The Supreme Court, as is the case with any higher court, has a power to reprimand anyone who it finds is in its contempt. This power is known as contempt of court.
The question whether the press conference held by four senior judges is contempt of court, has to be answered in the negative, in a strictly legal sense. The judges merely pointed out certain irregularities.
However, had the same press conference been conducted by someone else, it certainly it would have invited the wrath of contempt proceedings. The developments of November 2017 can be recalled, when the court said that the actions of Prashant Bhushan were contemptuous, but they weren’t initiating such proceedings. If that was contemptuous, then today’s actions certainly are.
The series of developments that ensued in the fiasco involving Justice (retd) Karnan, raises interesting questions. Karnan stayed his own transfer order. Legally it wasn’t wrong. The transfer of a judge is done through an administrative order, which can certainly be stayed by a judicial order.

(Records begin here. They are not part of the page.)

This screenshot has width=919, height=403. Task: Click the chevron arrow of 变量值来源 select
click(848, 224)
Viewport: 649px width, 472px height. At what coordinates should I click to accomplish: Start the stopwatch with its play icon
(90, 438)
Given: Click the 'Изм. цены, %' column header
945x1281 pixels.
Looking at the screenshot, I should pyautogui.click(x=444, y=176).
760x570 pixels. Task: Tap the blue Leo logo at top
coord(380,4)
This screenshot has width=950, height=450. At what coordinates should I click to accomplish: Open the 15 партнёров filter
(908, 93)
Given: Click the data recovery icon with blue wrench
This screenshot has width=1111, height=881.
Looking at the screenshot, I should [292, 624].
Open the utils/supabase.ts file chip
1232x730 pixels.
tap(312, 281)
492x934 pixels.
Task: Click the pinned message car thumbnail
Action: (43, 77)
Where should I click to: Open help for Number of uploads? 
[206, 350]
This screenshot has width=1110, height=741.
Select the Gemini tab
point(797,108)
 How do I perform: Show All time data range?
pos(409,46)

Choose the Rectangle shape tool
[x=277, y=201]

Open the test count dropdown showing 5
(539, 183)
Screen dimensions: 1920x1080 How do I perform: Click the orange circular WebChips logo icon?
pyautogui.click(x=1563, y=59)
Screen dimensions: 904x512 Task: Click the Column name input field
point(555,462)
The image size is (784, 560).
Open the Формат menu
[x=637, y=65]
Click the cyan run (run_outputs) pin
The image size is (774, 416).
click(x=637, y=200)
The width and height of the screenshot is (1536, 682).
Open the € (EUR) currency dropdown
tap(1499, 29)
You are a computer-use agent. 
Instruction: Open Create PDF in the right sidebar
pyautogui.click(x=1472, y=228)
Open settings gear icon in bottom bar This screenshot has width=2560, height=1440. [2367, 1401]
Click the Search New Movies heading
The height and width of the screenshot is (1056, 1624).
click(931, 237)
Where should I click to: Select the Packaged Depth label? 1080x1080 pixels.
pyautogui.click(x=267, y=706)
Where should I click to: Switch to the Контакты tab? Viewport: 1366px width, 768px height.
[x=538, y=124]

In the current crisis, if contempt proceedings are initiated by the court against the four judges, they can also decide to quash such proceedings against themselves. At the end of the day, all of them are highest judicial officers of the country, who have immense constitutional power. We can only hope that the current debacle doesn’t come to this.
It also raises important issues, which have also been addressed by the four judges in the letter themselves, of putting in place mechanisms for corrective measures for the judges, which is different from impeachment. Impeachment is a long and a difficult process to undertake, requiring immense political will.
Other corrective measures for the judges, which may not involve removal from office, are certainly some reforms which the apex court can choose to undertake.
In India, the judges of higher judiciary, that is the highs courts and the Supreme Court are considered a ‘court’ unto themselves. This means that judges can adjudicate whenever and wherever they are, and it is not necessary that they need to be present on court premises. There have been instances of judges adjudicating upon something while they are travelling. This means they can exercise the power of contempt in a similar way.
Surprisingly, it was only in 2006 that the Contempt of Court Act, 1971, was amended and a defence of ‘truth’ was added. Before this, a person could be made liable for contempt of court, even when they spoke the truth.
Needless to say, this provision was absolutely against the fundamental right to freedom of speech and expression enshrined in our Constitution. However, to enforce a right, one has to approach the court again, which in cases of contempt is anyway against the individual.
Law of contempt of court, along with other laws, like that of sedition, are remnants of our colonial past. The British enacted these laws to curtail public scrutiny. They make little sense today. The government can step up and at least water down the intensity of such laws.